[[ Input for this task, beginning ]]

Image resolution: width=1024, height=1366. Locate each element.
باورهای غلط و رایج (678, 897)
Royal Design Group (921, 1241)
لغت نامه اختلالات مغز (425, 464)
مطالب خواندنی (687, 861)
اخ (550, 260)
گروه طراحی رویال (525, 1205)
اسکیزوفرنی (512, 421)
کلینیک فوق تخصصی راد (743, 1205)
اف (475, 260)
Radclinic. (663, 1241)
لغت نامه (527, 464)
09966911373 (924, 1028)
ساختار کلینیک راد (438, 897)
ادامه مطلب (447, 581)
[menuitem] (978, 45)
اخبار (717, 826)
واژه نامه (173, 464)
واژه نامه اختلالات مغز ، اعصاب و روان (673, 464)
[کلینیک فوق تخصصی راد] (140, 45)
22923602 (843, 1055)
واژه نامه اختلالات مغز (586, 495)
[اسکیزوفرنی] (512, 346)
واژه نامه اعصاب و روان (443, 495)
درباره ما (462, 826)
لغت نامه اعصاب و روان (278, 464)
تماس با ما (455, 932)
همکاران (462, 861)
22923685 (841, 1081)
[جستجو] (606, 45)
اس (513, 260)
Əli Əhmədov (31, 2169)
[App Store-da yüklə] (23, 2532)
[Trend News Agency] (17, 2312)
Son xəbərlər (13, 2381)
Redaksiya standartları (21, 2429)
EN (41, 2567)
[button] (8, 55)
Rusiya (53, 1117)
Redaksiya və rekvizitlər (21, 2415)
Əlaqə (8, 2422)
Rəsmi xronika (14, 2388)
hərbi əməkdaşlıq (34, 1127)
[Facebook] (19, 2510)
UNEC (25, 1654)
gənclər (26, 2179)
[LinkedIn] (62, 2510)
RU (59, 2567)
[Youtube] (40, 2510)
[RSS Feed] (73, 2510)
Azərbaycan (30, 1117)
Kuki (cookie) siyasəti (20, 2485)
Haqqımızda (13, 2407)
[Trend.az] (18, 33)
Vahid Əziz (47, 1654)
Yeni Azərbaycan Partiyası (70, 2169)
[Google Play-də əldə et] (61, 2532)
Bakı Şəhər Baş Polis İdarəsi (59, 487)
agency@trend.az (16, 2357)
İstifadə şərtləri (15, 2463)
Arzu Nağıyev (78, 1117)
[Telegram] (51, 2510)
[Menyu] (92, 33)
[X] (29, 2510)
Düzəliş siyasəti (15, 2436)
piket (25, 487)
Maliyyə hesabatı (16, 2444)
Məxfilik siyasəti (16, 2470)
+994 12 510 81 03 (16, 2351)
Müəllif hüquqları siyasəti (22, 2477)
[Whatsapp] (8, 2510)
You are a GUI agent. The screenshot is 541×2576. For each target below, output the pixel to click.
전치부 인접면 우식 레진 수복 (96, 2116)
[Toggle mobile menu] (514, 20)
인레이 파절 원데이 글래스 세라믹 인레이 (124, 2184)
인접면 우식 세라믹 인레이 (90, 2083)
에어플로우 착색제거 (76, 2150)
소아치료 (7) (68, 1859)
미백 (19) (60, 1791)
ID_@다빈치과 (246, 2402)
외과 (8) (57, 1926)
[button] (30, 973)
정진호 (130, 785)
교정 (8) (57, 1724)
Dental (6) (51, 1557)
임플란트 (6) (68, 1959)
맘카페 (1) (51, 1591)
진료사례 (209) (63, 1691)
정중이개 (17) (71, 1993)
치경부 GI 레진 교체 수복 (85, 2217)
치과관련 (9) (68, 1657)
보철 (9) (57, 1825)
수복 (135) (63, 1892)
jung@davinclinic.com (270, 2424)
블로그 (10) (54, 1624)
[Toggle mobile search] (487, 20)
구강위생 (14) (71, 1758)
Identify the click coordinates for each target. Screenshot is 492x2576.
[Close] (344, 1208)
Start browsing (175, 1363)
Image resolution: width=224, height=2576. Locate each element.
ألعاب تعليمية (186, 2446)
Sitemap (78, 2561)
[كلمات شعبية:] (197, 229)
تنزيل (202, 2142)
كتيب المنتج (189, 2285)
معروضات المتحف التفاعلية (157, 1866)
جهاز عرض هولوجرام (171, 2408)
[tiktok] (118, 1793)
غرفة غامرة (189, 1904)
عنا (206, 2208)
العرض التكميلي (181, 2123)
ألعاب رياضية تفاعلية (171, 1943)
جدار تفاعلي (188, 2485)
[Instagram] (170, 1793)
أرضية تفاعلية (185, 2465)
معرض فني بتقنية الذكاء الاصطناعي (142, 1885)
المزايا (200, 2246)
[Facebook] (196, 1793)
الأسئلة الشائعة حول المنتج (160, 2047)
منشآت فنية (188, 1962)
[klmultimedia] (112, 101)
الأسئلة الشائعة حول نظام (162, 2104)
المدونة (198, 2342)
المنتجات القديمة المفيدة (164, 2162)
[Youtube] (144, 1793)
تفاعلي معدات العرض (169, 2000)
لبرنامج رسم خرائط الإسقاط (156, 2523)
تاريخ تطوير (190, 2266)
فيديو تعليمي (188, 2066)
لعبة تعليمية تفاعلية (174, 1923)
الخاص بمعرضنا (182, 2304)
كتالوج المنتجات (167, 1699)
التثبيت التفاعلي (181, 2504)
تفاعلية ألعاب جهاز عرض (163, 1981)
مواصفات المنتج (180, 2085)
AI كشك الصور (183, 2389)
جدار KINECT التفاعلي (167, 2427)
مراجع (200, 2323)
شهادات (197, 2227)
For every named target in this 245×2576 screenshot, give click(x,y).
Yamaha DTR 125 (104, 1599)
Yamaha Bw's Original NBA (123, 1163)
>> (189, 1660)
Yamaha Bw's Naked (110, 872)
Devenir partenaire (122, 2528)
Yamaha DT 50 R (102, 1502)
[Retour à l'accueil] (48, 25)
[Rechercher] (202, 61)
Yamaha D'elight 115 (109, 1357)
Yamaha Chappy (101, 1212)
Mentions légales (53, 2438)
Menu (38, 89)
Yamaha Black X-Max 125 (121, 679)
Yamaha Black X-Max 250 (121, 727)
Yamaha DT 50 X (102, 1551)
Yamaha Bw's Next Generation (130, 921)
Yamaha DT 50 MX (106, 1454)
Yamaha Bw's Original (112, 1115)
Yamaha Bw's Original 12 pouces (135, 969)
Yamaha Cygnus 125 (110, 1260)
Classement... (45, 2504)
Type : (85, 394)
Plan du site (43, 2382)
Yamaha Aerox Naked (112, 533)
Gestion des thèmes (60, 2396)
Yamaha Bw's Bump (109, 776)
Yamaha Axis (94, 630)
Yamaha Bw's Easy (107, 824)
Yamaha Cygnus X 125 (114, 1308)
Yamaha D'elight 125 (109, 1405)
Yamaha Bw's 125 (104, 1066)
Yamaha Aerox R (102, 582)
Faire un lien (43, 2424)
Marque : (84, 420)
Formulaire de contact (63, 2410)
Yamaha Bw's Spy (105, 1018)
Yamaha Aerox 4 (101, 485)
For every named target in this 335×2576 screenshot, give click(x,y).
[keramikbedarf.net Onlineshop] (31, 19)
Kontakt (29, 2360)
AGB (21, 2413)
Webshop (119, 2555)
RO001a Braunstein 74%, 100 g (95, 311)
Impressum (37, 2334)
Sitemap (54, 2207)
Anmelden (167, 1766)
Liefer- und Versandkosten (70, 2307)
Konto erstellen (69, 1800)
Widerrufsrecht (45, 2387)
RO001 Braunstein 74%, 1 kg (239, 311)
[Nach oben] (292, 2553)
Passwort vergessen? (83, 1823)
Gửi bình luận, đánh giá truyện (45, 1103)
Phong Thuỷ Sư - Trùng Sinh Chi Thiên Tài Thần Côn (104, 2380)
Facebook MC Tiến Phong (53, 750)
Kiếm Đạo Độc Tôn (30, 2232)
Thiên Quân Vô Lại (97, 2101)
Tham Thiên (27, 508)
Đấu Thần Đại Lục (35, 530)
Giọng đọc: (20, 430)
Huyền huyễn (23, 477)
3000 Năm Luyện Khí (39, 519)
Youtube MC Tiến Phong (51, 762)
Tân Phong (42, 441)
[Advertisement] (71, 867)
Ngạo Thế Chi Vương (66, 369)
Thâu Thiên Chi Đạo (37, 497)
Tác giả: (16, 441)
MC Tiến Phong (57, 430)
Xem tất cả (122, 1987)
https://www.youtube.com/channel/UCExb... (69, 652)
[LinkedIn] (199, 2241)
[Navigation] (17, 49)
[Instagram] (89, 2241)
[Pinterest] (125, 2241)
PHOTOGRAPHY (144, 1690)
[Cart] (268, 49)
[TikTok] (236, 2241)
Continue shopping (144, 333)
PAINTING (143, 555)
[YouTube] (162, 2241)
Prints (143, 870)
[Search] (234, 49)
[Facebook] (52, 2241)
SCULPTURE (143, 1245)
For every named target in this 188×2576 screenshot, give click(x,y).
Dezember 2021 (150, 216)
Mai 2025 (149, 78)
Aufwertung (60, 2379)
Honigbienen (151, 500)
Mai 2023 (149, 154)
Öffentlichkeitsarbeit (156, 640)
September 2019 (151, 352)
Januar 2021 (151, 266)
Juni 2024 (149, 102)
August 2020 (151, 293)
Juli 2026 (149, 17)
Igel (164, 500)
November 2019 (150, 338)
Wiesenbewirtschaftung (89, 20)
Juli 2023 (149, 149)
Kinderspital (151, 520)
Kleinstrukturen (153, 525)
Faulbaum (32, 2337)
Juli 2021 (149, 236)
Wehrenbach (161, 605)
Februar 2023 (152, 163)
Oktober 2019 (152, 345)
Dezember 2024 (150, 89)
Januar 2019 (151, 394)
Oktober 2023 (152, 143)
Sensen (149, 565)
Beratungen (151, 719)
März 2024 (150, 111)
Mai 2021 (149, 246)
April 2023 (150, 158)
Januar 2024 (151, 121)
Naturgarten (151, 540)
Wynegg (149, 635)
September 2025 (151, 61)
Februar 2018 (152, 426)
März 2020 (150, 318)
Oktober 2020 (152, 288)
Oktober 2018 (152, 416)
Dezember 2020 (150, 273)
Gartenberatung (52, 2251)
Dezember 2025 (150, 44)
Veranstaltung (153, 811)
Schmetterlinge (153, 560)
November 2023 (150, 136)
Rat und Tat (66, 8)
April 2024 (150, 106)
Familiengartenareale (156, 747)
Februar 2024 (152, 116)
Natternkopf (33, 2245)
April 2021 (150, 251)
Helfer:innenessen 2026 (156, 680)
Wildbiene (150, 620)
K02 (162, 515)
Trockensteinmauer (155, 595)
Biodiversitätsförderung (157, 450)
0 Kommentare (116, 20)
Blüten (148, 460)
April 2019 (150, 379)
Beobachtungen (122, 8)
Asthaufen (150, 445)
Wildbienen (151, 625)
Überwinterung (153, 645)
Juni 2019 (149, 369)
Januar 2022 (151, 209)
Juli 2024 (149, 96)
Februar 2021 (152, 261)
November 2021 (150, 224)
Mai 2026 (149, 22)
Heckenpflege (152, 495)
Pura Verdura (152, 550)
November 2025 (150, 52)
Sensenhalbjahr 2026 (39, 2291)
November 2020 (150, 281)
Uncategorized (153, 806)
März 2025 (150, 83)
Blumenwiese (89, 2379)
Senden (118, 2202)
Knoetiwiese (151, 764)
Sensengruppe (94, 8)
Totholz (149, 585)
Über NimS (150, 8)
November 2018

[[ Input for this task, end ]]

Problem to solve
Using only the entries above, output the line with "AGB (21, 2413)", the line with "PAINTING (143, 555)", and all lines between them, exactly as they stand.

Answer section
AGB (21, 2413)
Webshop (119, 2555)
RO001a Braunstein 74%, 100 g (95, 311)
Impressum (37, 2334)
Sitemap (54, 2207)
Anmelden (167, 1766)
Liefer- und Versandkosten (70, 2307)
Konto erstellen (69, 1800)
Widerrufsrecht (45, 2387)
RO001 Braunstein 74%, 1 kg (239, 311)
[Nach oben] (292, 2553)
Passwort vergessen? (83, 1823)
Gửi bình luận, đánh giá truyện (45, 1103)
Phong Thuỷ Sư - Trùng Sinh Chi Thiên Tài Thần Côn (104, 2380)
Facebook MC Tiến Phong (53, 750)
Kiếm Đạo Độc Tôn (30, 2232)
Thiên Quân Vô Lại (97, 2101)
Tham Thiên (27, 508)
Đấu Thần Đại Lục (35, 530)
Giọng đọc: (20, 430)
Huyền huyễn (23, 477)
3000 Năm Luyện Khí (39, 519)
Youtube MC Tiến Phong (51, 762)
Tân Phong (42, 441)
[Advertisement] (71, 867)
Ngạo Thế Chi Vương (66, 369)
Thâu Thiên Chi Đạo (37, 497)
Tác giả: (16, 441)
MC Tiến Phong (57, 430)
Xem tất cả (122, 1987)
https://www.youtube.com/channel/UCExb... (69, 652)
[LinkedIn] (199, 2241)
[Navigation] (17, 49)
[Instagram] (89, 2241)
[Pinterest] (125, 2241)
PHOTOGRAPHY (144, 1690)
[Cart] (268, 49)
[TikTok] (236, 2241)
Continue shopping (144, 333)
PAINTING (143, 555)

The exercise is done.